Pope John Paul and Prime Minister Romano Prodi appealed for clemency in
both cases. 

The U.N.'s Geneva-based Human Rights Commission passed a resolution
earlier this month urging
a general moratorium on executions and moves towards universal abolition
of the death penalty. 

The following day, a U.N. investigator accused the United States of
applying the death penalty in an
unfair, arbitrary and discriminatory way. He specifically criticized the
execution of criminals
convicted of offenses committed when they were under 18. 

Washington rejected the report as "severely flawed." 

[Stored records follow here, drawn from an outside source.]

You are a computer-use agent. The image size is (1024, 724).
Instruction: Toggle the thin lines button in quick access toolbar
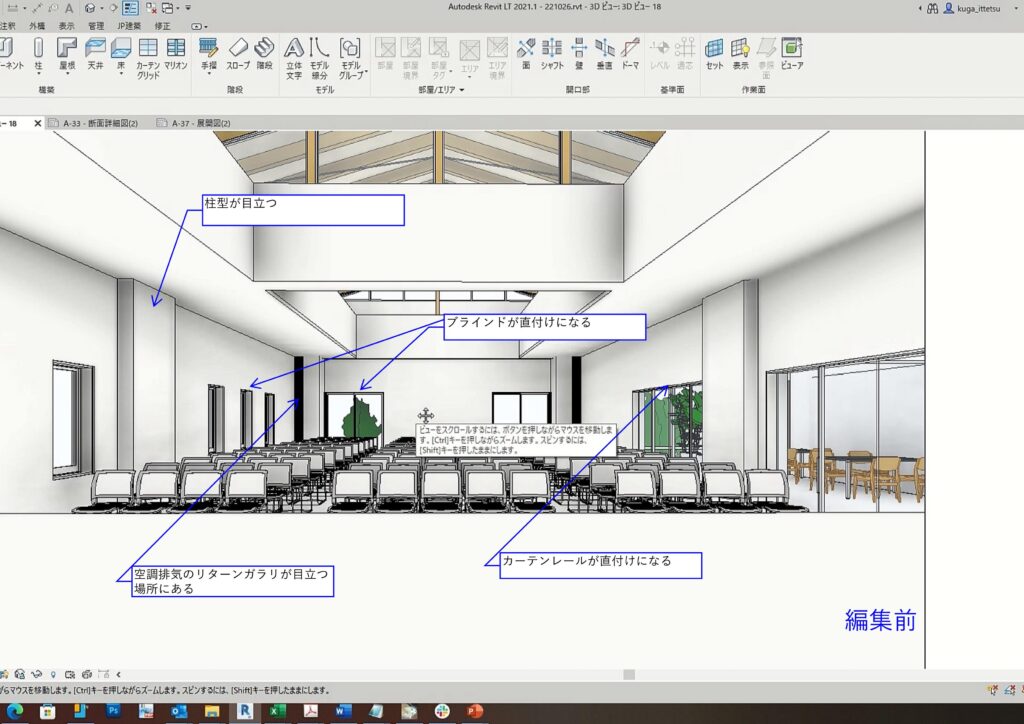131,8
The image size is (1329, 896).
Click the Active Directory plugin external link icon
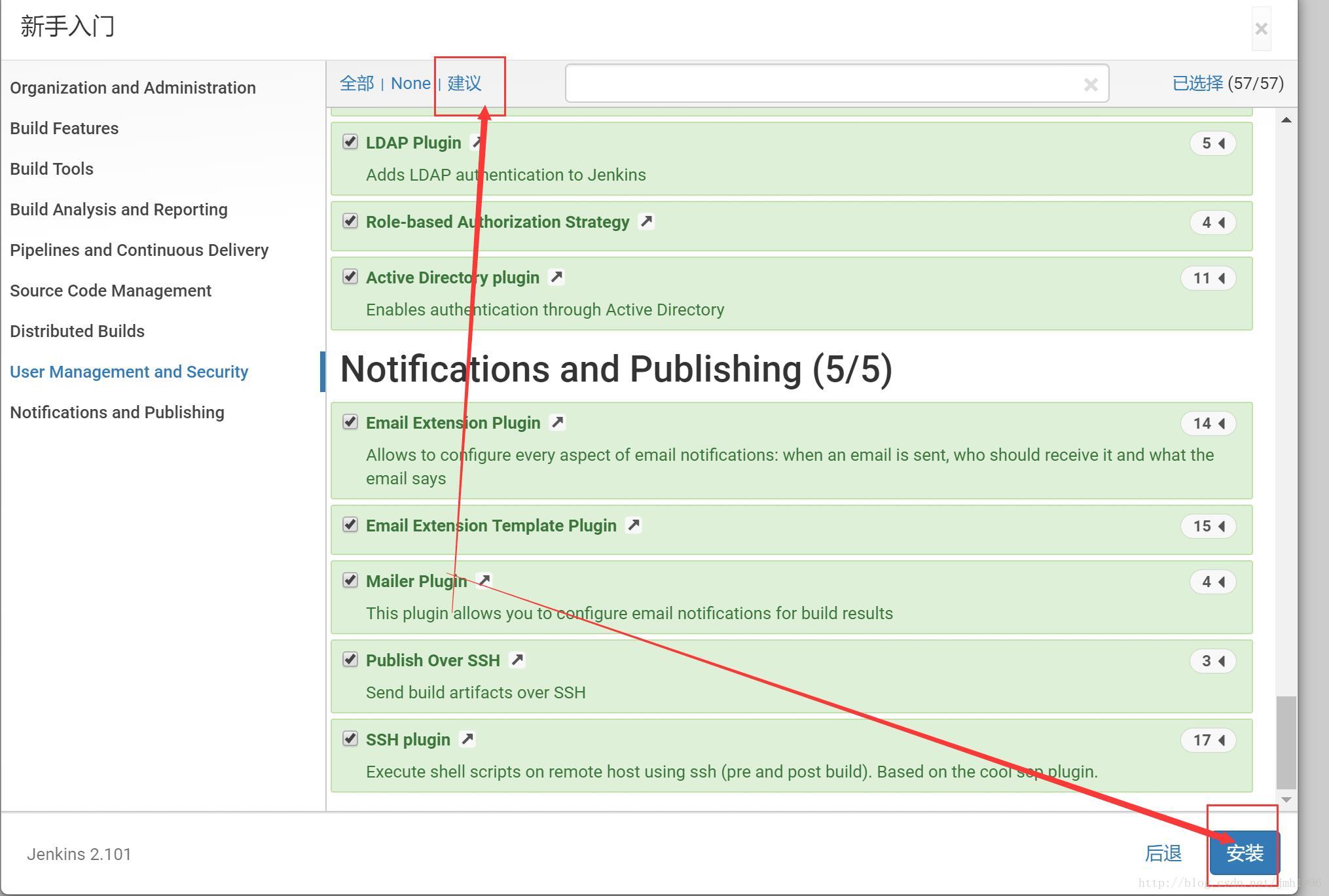(556, 278)
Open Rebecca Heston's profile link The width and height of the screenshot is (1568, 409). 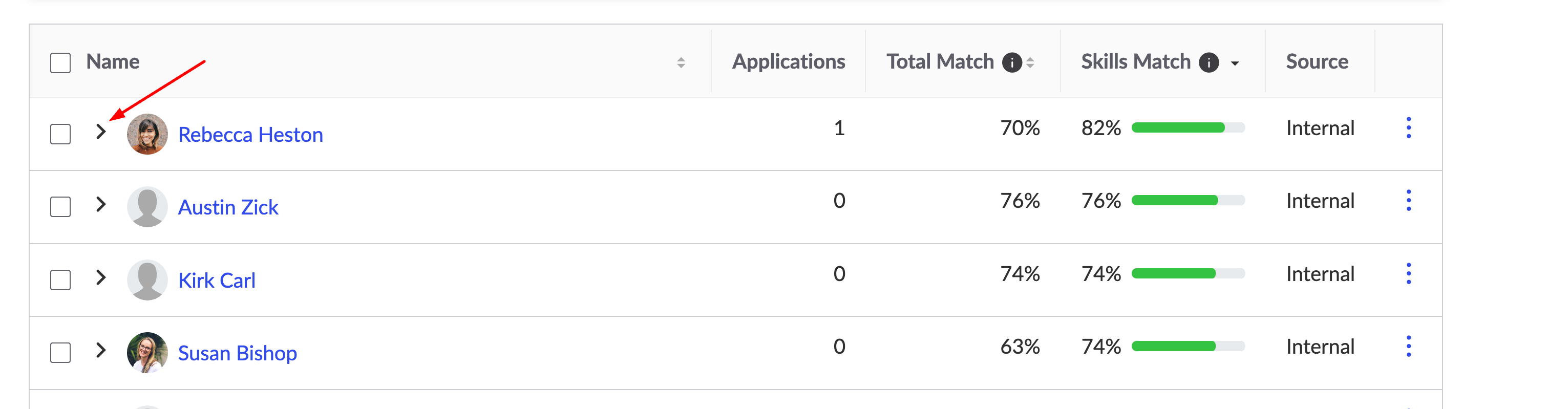pyautogui.click(x=250, y=135)
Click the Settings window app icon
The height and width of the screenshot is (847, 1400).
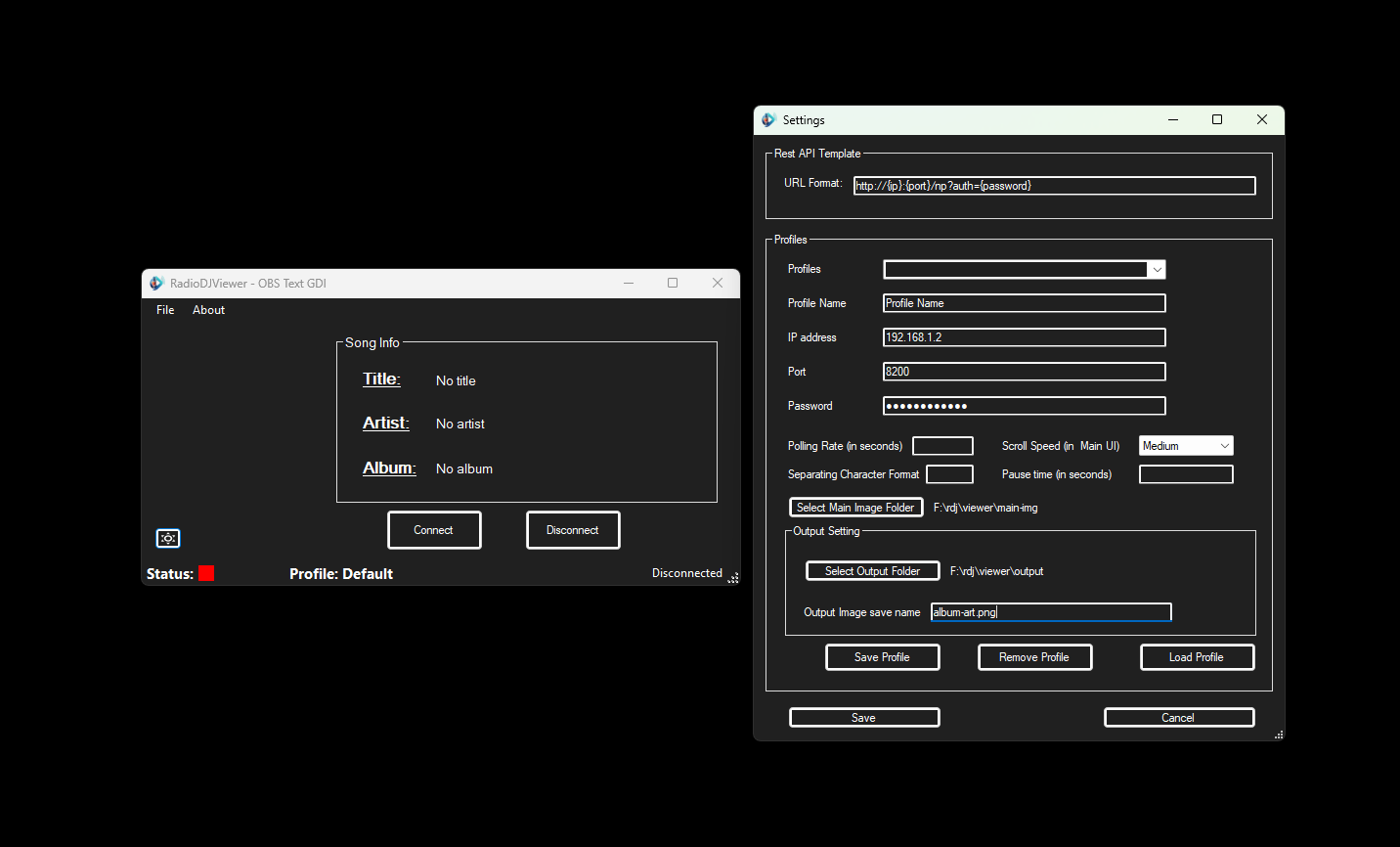pos(768,120)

In the interview, Cannon said he had changed during the 21 years he
spent in prison. 

"I am no longer 17. I have received a long education... If (the
authorities) saw who I am now, they
might like the man before them more than they are prepared to think," he
said. 

"It is wrong to kill a man for errors he committed when he was
17...killing me will not resolve
anything, it's an illusion." 
-- 
Two rules in life:

1.  Don't tell people everything you know.
2.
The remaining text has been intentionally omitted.